Dataset records:
"""

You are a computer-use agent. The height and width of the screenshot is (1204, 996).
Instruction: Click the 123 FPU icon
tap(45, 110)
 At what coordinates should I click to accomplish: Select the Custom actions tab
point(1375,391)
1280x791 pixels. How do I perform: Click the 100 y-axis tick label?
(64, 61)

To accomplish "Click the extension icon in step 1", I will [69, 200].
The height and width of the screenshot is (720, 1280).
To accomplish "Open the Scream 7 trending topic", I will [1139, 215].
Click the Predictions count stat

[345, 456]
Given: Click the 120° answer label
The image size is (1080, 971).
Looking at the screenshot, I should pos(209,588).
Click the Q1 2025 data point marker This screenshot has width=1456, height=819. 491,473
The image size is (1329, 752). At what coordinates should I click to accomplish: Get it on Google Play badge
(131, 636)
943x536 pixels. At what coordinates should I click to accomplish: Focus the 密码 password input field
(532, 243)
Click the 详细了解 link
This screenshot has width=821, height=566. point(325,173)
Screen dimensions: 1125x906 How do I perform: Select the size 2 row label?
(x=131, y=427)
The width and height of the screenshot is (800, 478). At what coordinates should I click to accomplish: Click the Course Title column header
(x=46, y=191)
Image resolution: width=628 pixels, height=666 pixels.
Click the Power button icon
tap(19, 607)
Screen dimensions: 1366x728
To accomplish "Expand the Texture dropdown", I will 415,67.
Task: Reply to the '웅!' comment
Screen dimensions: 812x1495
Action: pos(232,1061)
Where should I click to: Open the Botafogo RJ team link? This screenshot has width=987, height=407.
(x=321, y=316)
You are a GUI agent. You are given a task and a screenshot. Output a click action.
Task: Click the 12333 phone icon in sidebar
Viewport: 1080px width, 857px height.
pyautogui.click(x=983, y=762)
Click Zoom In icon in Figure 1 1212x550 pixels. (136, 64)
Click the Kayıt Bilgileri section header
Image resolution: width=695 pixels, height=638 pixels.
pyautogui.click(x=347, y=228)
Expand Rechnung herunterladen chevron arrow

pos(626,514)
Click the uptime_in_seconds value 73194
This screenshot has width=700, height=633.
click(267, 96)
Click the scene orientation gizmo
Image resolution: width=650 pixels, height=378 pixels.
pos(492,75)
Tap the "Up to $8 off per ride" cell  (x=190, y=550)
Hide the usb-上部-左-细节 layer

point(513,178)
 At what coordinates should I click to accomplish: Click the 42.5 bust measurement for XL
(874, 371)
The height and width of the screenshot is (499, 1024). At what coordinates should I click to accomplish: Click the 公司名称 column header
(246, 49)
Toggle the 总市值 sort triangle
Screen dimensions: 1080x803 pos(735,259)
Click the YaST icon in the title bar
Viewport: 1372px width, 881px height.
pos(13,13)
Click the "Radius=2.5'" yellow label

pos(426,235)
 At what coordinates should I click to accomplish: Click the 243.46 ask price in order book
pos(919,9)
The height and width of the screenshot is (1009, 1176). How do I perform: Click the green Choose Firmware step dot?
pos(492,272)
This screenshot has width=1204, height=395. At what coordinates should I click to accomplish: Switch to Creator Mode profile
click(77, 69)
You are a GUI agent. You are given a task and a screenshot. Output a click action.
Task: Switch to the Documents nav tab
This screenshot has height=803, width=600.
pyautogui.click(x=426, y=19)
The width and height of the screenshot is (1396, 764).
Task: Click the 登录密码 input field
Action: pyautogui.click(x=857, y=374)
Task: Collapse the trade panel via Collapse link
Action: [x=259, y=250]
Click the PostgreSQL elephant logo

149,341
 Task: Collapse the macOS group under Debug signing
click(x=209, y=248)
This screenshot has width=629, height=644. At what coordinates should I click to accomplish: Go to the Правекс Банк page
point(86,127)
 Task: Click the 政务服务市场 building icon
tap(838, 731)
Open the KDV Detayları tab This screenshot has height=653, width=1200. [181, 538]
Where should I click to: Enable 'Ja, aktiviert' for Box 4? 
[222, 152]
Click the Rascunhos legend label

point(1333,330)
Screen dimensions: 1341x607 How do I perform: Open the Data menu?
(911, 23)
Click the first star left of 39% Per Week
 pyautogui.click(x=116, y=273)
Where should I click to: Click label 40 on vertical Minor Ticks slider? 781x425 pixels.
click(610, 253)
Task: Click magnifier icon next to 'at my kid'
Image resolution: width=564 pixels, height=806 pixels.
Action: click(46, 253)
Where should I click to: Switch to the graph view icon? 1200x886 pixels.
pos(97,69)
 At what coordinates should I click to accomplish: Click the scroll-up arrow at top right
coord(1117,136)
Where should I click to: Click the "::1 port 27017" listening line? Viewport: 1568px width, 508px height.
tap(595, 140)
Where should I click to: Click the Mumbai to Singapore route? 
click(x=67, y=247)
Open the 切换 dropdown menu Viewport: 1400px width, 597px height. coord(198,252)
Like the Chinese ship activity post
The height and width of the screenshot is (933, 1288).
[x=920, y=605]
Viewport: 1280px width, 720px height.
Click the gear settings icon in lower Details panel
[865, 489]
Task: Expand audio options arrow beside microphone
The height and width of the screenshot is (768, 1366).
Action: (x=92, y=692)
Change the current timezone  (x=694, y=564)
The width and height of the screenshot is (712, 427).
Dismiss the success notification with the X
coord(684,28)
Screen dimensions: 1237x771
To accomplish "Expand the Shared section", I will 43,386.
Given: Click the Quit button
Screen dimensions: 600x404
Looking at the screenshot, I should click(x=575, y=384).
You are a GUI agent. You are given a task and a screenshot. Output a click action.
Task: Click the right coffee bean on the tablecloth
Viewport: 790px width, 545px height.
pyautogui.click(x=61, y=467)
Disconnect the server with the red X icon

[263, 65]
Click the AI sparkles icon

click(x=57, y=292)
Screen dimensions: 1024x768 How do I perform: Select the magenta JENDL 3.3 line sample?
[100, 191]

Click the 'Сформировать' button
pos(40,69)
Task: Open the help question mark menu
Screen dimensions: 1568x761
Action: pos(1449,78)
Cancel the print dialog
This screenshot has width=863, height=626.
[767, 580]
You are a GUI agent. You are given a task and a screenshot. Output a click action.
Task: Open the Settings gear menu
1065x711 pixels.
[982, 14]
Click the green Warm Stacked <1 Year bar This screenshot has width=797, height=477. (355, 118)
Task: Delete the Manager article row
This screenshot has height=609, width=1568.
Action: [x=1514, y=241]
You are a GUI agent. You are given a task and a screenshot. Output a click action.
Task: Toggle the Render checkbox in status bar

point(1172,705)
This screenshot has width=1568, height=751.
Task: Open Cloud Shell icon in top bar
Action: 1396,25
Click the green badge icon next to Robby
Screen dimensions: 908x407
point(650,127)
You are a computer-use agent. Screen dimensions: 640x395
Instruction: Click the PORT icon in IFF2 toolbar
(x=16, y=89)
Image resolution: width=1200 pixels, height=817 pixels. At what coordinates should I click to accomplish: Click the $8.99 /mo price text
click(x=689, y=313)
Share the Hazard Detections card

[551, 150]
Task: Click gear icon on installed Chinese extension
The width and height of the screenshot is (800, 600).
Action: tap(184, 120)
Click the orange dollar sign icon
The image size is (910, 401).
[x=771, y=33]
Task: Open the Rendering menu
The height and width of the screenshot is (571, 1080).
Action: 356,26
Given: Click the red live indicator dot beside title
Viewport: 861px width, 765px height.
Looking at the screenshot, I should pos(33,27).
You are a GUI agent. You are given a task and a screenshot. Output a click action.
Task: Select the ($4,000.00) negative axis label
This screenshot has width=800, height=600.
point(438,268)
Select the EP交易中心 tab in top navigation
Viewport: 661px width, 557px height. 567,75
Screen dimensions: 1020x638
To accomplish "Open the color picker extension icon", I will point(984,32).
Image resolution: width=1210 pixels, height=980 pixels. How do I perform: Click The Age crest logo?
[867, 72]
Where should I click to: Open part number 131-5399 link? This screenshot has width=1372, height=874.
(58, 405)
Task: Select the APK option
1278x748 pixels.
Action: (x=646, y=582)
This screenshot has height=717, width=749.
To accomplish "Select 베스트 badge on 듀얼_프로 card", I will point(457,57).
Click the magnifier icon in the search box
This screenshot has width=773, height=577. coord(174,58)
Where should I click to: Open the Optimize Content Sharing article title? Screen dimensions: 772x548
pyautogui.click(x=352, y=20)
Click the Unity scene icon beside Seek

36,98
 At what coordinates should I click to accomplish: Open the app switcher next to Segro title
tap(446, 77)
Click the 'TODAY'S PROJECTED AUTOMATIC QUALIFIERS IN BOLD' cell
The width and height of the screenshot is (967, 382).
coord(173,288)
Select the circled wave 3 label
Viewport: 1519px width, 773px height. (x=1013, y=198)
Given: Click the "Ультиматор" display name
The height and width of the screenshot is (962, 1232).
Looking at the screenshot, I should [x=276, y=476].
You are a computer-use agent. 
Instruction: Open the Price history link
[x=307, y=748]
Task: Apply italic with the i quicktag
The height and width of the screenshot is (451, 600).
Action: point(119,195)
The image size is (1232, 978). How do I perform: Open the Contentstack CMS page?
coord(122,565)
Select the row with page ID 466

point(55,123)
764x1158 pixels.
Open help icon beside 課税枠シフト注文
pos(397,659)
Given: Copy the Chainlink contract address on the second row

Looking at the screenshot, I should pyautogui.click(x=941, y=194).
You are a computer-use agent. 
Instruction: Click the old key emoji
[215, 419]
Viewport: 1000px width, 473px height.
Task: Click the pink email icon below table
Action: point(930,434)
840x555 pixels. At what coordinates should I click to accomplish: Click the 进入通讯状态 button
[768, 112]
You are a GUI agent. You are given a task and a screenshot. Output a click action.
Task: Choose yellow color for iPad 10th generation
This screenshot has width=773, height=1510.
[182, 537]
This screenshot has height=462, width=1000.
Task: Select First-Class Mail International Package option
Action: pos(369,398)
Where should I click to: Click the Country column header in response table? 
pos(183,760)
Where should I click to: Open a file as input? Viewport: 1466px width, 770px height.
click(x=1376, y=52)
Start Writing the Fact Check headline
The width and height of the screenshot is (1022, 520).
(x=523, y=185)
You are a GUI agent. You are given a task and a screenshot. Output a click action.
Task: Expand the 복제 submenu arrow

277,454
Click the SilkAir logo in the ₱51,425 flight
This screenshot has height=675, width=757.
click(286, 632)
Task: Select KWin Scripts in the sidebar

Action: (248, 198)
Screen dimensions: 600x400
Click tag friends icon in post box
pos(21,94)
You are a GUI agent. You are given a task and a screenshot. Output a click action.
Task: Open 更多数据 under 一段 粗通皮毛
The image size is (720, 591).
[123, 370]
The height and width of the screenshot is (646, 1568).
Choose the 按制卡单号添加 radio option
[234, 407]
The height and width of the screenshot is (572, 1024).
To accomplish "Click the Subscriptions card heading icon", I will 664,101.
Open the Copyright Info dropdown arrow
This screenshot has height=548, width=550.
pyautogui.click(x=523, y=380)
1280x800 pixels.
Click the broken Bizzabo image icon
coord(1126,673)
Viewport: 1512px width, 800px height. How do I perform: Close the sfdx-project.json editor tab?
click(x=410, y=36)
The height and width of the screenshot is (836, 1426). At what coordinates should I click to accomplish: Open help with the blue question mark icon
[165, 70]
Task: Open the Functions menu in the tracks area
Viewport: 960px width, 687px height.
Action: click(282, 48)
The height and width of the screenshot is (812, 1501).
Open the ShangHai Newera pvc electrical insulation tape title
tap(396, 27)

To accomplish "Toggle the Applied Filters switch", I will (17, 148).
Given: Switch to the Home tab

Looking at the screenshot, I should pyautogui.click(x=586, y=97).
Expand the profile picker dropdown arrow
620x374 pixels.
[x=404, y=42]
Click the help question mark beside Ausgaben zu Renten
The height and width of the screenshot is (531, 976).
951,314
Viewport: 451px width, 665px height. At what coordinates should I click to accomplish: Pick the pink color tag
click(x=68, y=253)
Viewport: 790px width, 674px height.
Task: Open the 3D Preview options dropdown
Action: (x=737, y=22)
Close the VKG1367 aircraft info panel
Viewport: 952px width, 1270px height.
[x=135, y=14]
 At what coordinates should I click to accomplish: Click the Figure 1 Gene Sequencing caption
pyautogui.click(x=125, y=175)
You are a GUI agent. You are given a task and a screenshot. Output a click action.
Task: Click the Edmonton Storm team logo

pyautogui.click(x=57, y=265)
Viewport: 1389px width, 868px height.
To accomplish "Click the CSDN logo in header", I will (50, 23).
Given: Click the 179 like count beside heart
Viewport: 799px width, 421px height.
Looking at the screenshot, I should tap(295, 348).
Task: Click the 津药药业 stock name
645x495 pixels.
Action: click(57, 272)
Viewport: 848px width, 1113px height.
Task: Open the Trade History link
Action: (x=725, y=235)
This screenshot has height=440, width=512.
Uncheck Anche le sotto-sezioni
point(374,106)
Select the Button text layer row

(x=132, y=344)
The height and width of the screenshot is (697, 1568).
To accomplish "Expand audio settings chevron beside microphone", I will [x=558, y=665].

"""

Extract exactly and only the lines above from the line containing "The image size is (720, 591)." through the line containing "The height and width of the screenshot is (812, 1501).", both end lines included.

ANSWER TO THIS EXERCISE:
The image size is (720, 591).
[123, 370]
The height and width of the screenshot is (646, 1568).
Choose the 按制卡单号添加 radio option
[234, 407]
The height and width of the screenshot is (572, 1024).
To accomplish "Click the Subscriptions card heading icon", I will 664,101.
Open the Copyright Info dropdown arrow
This screenshot has height=548, width=550.
pyautogui.click(x=523, y=380)
1280x800 pixels.
Click the broken Bizzabo image icon
coord(1126,673)
Viewport: 1512px width, 800px height. How do I perform: Close the sfdx-project.json editor tab?
click(x=410, y=36)
The height and width of the screenshot is (836, 1426). At what coordinates should I click to accomplish: Open help with the blue question mark icon
[165, 70]
Task: Open the Functions menu in the tracks area
Viewport: 960px width, 687px height.
Action: click(282, 48)
The height and width of the screenshot is (812, 1501).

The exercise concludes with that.